* ASSIGNMENT: Find the lines below in which the string "indicator" occurs. Copy each one.
─── DATA FOR PROCESSING ───
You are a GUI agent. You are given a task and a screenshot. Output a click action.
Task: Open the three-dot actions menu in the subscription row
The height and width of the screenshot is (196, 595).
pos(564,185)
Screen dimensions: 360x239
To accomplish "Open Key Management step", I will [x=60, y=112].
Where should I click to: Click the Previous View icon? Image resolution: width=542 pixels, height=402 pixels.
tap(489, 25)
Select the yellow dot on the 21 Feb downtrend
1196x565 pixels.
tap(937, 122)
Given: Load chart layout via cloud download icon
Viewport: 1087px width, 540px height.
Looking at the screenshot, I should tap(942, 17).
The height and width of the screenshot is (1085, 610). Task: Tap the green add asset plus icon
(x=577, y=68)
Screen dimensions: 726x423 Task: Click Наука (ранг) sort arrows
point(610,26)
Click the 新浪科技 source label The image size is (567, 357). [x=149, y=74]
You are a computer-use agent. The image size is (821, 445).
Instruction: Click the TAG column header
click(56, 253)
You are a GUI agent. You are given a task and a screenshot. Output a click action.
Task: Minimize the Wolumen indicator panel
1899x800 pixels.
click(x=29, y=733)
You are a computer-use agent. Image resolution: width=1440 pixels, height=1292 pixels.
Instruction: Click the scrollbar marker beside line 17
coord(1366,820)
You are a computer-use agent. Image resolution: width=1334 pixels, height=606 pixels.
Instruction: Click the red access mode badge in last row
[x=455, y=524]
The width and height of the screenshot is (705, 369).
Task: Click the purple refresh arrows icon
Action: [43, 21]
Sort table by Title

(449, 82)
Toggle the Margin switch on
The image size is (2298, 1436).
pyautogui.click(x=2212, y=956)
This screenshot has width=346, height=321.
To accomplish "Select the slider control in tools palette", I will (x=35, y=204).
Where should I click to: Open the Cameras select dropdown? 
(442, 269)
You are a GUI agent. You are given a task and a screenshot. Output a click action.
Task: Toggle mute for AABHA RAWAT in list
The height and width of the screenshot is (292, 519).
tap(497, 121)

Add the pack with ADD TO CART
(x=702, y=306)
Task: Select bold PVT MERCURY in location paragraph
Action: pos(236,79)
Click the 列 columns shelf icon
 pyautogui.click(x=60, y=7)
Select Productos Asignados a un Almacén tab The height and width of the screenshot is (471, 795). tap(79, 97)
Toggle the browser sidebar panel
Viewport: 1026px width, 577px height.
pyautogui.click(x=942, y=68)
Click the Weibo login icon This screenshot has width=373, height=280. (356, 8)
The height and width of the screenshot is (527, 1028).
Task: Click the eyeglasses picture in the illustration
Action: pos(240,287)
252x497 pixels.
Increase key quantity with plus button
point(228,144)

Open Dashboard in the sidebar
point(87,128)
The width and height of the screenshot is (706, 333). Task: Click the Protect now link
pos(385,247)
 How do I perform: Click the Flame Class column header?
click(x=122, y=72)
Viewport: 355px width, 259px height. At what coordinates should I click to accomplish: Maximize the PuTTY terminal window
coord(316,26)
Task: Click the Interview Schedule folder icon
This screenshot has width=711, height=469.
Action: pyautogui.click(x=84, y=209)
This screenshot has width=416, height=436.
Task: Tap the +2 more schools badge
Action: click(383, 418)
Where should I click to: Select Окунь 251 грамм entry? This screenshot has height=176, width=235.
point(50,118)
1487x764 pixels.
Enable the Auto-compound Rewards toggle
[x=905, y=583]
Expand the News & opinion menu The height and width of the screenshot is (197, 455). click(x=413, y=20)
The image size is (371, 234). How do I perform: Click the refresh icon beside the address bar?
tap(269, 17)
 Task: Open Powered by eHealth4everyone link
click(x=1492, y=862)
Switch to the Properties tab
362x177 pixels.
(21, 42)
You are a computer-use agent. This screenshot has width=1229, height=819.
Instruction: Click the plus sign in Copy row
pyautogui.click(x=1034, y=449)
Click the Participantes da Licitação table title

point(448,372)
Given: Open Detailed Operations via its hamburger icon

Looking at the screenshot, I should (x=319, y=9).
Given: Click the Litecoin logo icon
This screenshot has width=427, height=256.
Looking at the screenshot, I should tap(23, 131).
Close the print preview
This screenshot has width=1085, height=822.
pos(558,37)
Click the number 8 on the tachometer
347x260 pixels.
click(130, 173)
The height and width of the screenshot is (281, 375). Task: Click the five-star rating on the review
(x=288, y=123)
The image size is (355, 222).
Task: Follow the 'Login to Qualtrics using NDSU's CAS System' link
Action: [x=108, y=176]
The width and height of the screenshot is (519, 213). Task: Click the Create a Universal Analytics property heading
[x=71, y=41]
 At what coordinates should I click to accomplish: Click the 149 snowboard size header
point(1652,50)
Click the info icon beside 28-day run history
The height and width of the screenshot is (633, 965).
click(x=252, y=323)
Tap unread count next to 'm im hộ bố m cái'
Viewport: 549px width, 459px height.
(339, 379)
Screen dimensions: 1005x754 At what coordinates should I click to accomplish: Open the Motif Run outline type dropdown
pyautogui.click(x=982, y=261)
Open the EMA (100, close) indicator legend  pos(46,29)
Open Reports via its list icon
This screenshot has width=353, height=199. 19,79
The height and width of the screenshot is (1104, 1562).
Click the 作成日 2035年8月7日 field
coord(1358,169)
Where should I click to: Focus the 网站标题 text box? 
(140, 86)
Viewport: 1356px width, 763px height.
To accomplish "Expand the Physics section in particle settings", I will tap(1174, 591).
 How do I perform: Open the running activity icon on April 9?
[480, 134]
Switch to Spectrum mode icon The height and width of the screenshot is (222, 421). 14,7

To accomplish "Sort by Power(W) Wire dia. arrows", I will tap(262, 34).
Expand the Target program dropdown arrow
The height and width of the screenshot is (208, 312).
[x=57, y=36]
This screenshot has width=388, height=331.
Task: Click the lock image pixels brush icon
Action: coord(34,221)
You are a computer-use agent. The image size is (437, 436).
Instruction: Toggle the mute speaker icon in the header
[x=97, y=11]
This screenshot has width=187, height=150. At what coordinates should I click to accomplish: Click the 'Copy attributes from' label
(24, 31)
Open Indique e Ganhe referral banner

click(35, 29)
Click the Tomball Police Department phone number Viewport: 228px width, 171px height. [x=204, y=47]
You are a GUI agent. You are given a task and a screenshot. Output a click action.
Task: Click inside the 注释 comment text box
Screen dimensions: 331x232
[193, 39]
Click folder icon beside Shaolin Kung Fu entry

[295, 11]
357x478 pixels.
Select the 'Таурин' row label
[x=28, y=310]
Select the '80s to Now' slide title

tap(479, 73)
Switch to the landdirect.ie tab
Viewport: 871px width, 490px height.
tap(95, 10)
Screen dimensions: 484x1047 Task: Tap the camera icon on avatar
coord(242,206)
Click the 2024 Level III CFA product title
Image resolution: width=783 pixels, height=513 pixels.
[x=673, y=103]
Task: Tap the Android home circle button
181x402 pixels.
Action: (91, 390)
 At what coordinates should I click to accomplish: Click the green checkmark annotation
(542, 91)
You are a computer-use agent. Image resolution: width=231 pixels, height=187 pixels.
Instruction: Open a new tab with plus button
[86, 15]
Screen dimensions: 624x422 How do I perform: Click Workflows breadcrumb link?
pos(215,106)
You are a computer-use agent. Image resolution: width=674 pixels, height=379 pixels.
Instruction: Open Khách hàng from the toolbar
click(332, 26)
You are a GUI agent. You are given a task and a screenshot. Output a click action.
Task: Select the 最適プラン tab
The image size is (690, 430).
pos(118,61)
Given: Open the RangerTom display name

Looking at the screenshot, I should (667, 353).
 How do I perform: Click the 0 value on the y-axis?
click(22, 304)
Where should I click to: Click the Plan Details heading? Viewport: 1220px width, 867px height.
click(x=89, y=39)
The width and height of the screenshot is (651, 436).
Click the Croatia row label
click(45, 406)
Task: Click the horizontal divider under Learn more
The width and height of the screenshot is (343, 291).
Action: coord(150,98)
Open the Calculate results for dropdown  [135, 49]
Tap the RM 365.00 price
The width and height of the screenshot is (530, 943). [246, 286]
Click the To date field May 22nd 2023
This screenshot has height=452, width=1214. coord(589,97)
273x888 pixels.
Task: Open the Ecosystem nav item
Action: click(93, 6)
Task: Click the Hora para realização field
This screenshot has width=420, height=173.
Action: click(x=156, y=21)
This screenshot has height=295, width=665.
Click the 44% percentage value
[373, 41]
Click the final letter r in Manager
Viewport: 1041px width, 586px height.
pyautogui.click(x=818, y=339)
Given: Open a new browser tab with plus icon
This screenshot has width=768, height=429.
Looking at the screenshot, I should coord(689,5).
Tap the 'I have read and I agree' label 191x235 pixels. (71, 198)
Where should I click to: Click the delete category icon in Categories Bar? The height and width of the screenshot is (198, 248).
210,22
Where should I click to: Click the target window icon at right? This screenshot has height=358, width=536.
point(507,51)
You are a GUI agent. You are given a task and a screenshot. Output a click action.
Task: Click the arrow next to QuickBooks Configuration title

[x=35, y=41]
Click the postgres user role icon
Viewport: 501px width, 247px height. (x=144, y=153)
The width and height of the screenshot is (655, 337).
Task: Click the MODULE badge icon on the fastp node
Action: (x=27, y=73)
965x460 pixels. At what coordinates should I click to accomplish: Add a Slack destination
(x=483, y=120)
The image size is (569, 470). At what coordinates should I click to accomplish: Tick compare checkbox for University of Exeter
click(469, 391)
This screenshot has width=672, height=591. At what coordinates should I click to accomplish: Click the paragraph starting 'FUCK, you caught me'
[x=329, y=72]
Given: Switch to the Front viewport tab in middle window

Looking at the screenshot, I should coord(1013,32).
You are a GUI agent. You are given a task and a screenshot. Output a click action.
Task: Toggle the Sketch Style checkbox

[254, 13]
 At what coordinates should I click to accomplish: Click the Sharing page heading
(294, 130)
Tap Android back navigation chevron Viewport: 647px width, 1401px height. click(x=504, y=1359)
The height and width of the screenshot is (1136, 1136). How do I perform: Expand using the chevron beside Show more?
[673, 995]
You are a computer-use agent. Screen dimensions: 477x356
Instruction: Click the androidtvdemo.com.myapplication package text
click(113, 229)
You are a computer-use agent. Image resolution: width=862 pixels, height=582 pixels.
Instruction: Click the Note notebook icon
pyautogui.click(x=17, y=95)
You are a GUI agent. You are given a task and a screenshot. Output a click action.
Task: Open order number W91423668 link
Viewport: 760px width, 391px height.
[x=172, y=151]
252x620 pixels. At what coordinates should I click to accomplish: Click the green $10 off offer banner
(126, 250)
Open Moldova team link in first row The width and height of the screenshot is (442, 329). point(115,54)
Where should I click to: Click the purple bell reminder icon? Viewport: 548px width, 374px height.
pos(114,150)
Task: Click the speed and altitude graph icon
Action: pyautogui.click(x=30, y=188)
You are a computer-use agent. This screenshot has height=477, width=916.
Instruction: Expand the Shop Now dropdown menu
───
* ANSWER TO THIS PROBLEM:
Task: Minimize the Wolumen indicator panel
Open the EMA (100, close) indicator legend  pos(46,29)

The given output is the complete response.